** begin Stored rows **

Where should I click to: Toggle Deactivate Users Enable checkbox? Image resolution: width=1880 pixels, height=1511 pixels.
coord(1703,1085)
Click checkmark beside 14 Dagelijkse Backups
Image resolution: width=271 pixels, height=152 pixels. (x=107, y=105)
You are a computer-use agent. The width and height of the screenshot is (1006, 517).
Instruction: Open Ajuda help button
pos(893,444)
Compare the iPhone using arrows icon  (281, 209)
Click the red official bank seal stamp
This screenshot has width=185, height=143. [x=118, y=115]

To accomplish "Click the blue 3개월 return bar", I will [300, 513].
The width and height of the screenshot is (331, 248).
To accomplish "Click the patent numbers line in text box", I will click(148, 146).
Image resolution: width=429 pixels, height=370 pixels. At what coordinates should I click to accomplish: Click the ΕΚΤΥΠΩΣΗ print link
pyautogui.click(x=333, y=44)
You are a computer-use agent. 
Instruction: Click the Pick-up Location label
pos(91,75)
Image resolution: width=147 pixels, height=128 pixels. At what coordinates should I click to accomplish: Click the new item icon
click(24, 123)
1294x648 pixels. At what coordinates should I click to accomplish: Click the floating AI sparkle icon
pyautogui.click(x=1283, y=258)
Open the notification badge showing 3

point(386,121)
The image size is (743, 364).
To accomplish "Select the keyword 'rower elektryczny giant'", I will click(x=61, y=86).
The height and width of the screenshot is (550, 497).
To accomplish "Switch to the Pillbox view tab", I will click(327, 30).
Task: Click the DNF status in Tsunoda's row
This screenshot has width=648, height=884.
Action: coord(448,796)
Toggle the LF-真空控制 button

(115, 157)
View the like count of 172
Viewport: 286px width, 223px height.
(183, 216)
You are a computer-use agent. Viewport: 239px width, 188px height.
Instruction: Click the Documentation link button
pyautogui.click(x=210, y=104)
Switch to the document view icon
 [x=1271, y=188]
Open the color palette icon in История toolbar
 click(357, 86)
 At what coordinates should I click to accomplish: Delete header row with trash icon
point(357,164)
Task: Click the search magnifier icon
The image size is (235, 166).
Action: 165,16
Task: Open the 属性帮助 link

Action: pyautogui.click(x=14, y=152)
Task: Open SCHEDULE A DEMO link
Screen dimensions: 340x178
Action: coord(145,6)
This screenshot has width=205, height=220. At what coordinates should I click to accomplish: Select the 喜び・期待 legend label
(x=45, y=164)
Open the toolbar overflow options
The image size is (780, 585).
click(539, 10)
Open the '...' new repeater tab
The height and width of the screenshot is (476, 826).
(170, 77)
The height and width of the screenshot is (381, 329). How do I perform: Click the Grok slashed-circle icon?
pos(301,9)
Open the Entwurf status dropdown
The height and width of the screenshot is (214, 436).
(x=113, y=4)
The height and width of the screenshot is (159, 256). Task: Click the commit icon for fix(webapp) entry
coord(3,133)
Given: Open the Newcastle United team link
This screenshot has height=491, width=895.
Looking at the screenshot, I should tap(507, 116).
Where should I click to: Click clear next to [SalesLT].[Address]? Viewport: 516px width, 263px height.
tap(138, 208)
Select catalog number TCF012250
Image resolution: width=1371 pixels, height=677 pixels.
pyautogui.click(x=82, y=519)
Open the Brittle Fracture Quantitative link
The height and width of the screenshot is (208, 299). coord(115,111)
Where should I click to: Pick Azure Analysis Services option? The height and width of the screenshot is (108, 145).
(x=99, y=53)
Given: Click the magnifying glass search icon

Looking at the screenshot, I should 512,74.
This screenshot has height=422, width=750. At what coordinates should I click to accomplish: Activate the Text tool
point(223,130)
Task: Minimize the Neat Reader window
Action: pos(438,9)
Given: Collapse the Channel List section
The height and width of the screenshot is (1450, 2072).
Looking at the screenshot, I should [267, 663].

** end Stored rows **

• **Problem requirements**
Copy out every one of the entries above, leaving each line unchanged.

• **Written reply**
Where should I click to: Toggle Deactivate Users Enable checkbox? Image resolution: width=1880 pixels, height=1511 pixels.
coord(1703,1085)
Click checkmark beside 14 Dagelijkse Backups
Image resolution: width=271 pixels, height=152 pixels. (x=107, y=105)
You are a computer-use agent. The width and height of the screenshot is (1006, 517).
Instruction: Open Ajuda help button
pos(893,444)
Compare the iPhone using arrows icon  (281, 209)
Click the red official bank seal stamp
This screenshot has width=185, height=143. [x=118, y=115]

To accomplish "Click the blue 3개월 return bar", I will [300, 513].
The width and height of the screenshot is (331, 248).
To accomplish "Click the patent numbers line in text box", I will click(148, 146).
Image resolution: width=429 pixels, height=370 pixels. At what coordinates should I click to accomplish: Click the ΕΚΤΥΠΩΣΗ print link
pyautogui.click(x=333, y=44)
You are a computer-use agent. 
Instruction: Click the Pick-up Location label
pos(91,75)
Image resolution: width=147 pixels, height=128 pixels. At what coordinates should I click to accomplish: Click the new item icon
click(24, 123)
1294x648 pixels. At what coordinates should I click to accomplish: Click the floating AI sparkle icon
pyautogui.click(x=1283, y=258)
Open the notification badge showing 3

point(386,121)
The image size is (743, 364).
To accomplish "Select the keyword 'rower elektryczny giant'", I will click(x=61, y=86).
The height and width of the screenshot is (550, 497).
To accomplish "Switch to the Pillbox view tab", I will click(327, 30).
Task: Click the DNF status in Tsunoda's row
This screenshot has width=648, height=884.
Action: coord(448,796)
Toggle the LF-真空控制 button

(115, 157)
View the like count of 172
Viewport: 286px width, 223px height.
(183, 216)
You are a computer-use agent. Viewport: 239px width, 188px height.
Instruction: Click the Documentation link button
pyautogui.click(x=210, y=104)
Switch to the document view icon
 [x=1271, y=188]
Open the color palette icon in История toolbar
 click(357, 86)
 At what coordinates should I click to accomplish: Delete header row with trash icon
point(357,164)
Task: Click the search magnifier icon
The image size is (235, 166).
Action: 165,16
Task: Open the 属性帮助 link

Action: pyautogui.click(x=14, y=152)
Task: Open SCHEDULE A DEMO link
Screen dimensions: 340x178
Action: coord(145,6)
This screenshot has width=205, height=220. At what coordinates should I click to accomplish: Select the 喜び・期待 legend label
(x=45, y=164)
Open the toolbar overflow options
The image size is (780, 585).
click(539, 10)
Open the '...' new repeater tab
The height and width of the screenshot is (476, 826).
(170, 77)
The height and width of the screenshot is (381, 329). How do I perform: Click the Grok slashed-circle icon?
pos(301,9)
Open the Entwurf status dropdown
The height and width of the screenshot is (214, 436).
(x=113, y=4)
The height and width of the screenshot is (159, 256). Task: Click the commit icon for fix(webapp) entry
coord(3,133)
Given: Open the Newcastle United team link
This screenshot has height=491, width=895.
Looking at the screenshot, I should tap(507, 116).
Where should I click to: Click clear next to [SalesLT].[Address]? Viewport: 516px width, 263px height.
tap(138, 208)
Select catalog number TCF012250
Image resolution: width=1371 pixels, height=677 pixels.
pyautogui.click(x=82, y=519)
Open the Brittle Fracture Quantitative link
The height and width of the screenshot is (208, 299). coord(115,111)
Where should I click to: Pick Azure Analysis Services option? The height and width of the screenshot is (108, 145).
(x=99, y=53)
Given: Click the magnifying glass search icon

Looking at the screenshot, I should 512,74.
This screenshot has height=422, width=750. At what coordinates should I click to accomplish: Activate the Text tool
point(223,130)
Task: Minimize the Neat Reader window
Action: pos(438,9)
Given: Collapse the Channel List section
The height and width of the screenshot is (1450, 2072).
Looking at the screenshot, I should [267, 663].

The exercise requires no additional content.